# EXERCISE REQUIREMENTS:
Please retype the lines of the listing exactly, starting at the line containing "269x383 pixels." and ending at the line containing "coord(148,294)".

** start **

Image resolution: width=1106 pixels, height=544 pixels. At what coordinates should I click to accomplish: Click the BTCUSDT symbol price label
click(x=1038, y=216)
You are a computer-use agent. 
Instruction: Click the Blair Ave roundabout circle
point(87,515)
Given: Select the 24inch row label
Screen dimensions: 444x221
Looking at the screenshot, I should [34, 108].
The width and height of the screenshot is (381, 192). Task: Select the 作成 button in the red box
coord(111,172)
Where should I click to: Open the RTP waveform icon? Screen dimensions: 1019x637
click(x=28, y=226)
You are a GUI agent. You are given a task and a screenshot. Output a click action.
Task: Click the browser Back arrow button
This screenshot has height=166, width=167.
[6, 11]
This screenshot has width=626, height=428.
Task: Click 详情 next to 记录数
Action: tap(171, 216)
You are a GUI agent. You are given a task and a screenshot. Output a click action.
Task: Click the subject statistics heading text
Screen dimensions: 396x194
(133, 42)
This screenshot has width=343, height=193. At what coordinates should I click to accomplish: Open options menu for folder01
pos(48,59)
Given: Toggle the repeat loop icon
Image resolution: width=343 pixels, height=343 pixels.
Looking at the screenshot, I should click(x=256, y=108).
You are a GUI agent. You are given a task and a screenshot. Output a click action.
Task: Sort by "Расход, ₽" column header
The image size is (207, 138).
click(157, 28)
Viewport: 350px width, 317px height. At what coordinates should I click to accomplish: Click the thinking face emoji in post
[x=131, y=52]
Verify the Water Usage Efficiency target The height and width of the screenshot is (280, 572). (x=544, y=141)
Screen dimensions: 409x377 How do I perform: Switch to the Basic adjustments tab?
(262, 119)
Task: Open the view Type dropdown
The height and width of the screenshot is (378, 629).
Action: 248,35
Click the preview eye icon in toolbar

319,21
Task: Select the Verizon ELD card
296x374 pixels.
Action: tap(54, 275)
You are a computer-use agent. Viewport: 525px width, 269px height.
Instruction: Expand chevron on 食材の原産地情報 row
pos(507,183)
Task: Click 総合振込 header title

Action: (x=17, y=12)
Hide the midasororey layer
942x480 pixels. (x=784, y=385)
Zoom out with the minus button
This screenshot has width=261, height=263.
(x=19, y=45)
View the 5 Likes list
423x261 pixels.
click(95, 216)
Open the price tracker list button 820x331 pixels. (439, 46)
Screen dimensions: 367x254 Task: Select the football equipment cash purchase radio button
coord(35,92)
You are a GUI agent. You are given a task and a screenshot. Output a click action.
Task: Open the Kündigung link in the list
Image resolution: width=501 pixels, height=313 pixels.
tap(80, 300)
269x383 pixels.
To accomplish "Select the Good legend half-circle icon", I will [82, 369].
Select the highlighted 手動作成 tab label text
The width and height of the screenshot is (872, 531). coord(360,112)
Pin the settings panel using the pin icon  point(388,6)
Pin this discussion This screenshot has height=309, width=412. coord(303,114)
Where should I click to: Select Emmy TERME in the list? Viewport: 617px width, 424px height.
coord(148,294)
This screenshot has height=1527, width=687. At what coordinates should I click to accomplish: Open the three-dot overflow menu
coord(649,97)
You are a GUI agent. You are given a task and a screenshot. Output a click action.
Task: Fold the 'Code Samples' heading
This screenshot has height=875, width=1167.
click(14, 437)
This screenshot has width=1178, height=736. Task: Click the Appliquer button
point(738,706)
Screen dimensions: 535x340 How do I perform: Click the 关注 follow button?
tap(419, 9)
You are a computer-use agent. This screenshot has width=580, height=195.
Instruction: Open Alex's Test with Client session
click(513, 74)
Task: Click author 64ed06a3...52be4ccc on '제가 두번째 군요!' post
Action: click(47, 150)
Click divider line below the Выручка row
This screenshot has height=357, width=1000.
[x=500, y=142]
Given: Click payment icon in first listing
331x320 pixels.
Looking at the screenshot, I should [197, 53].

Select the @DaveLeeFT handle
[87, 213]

** end **

# REPLY TO THE EXERCISE:
269x383 pixels.
To accomplish "Select the Good legend half-circle icon", I will [82, 369].
Select the highlighted 手動作成 tab label text
The width and height of the screenshot is (872, 531). coord(360,112)
Pin the settings panel using the pin icon  point(388,6)
Pin this discussion This screenshot has height=309, width=412. coord(303,114)
Where should I click to: Select Emmy TERME in the list? Viewport: 617px width, 424px height.
coord(148,294)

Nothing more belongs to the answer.